DOSSIER 1 : La violence en France : Était-ce réellement « mieux avant » ?
L’illusion du passé et la réalité des chiffres
En ce 31 janvier 2026, la question hante les débats télévisés et les repas de famille : la France est-elle devenue un pays "orange mécanique" ? Pour répondre, il faut s'extraire de l'émotion des réseaux sociaux et plonger dans les archives statistiques. Paradoxalement, si l'on regarde les crimes les plus graves, comme les homicides, la France des années 1980 et 1990 était statistiquement plus meurtrière. On comptait alors entre 1 500 et 1 800 homicides par an, contre environ 950 à 1 000 aujourd'hui, malgré une population bien plus nombreuse. Le taux d'homicide a été divisé par deux en trente ans. Alors, pourquoi ce sentiment que tout s'effondre ?

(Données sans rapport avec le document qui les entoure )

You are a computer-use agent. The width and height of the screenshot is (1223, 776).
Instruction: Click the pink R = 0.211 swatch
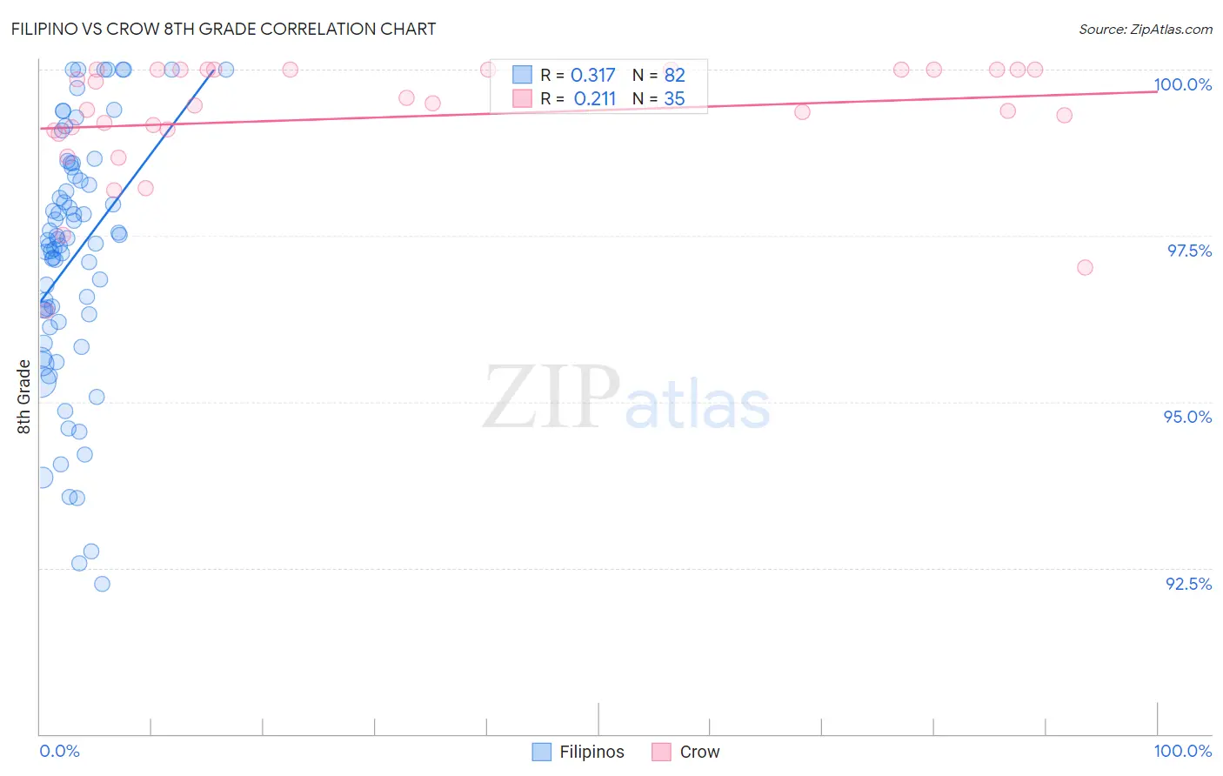coord(522,98)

L'explosion des tentatives et la "violence du quotidien"
Le diable se cache dans les détails. Si l'on tue moins, on "tente" de tuer beaucoup plus. Les tentatives d'homicide ont bondi de près de 80 % depuis 2016. Surtout, la nature de la violence a changé. Ce que les sociologues appellent la "décivilisation" ou la "sauvagerie" concerne les violences gratuites, les refus d'obtempérer et les agressions liées au trafic de stupéfiants qui gangrènent désormais les villes moyennes. L'ordre n'est plus menacé par de grandes révoltes structurées, mais par un émiettement de l'autorité où chaque interaction du quotidien — un regard, une remarque, une priorité — peut basculer dans le drame.
Le rôle des réseaux sociaux : la loupe déformante
En 2026, aucun acte de violence n'échappe à l'objectif d'un smartphone. Là où un fait divers restait local en 1990, il devient national en trois clics aujourd'hui. Cette hyper-visibilité crée un climat de peur permanente. Le "bien-être" des Français est directement impacté : 46 % de nos concitoyens estiment que l'endroit où ils vivent sera moins sûr cette année. La paix n'est plus seulement l'absence de guerre, c'est le sentiment de pouvoir circuler sans crainte, un luxe qui semble s'éroder.

Conclusion : Un défi de souveraineté et de civisme
L'ordre et la paix ne sont pas condamnés, mais ils exigent une réponse qui dépasse le simple cadre policier. La crise est celle du lien social. "C'était mieux avant" est un cri de nostalgie pour une société où le respect de l'autre était une valeur partagée par tous. Reconstruire ce civisme est le chantier numéro un de 2026 pour préserver notre modèle de vie.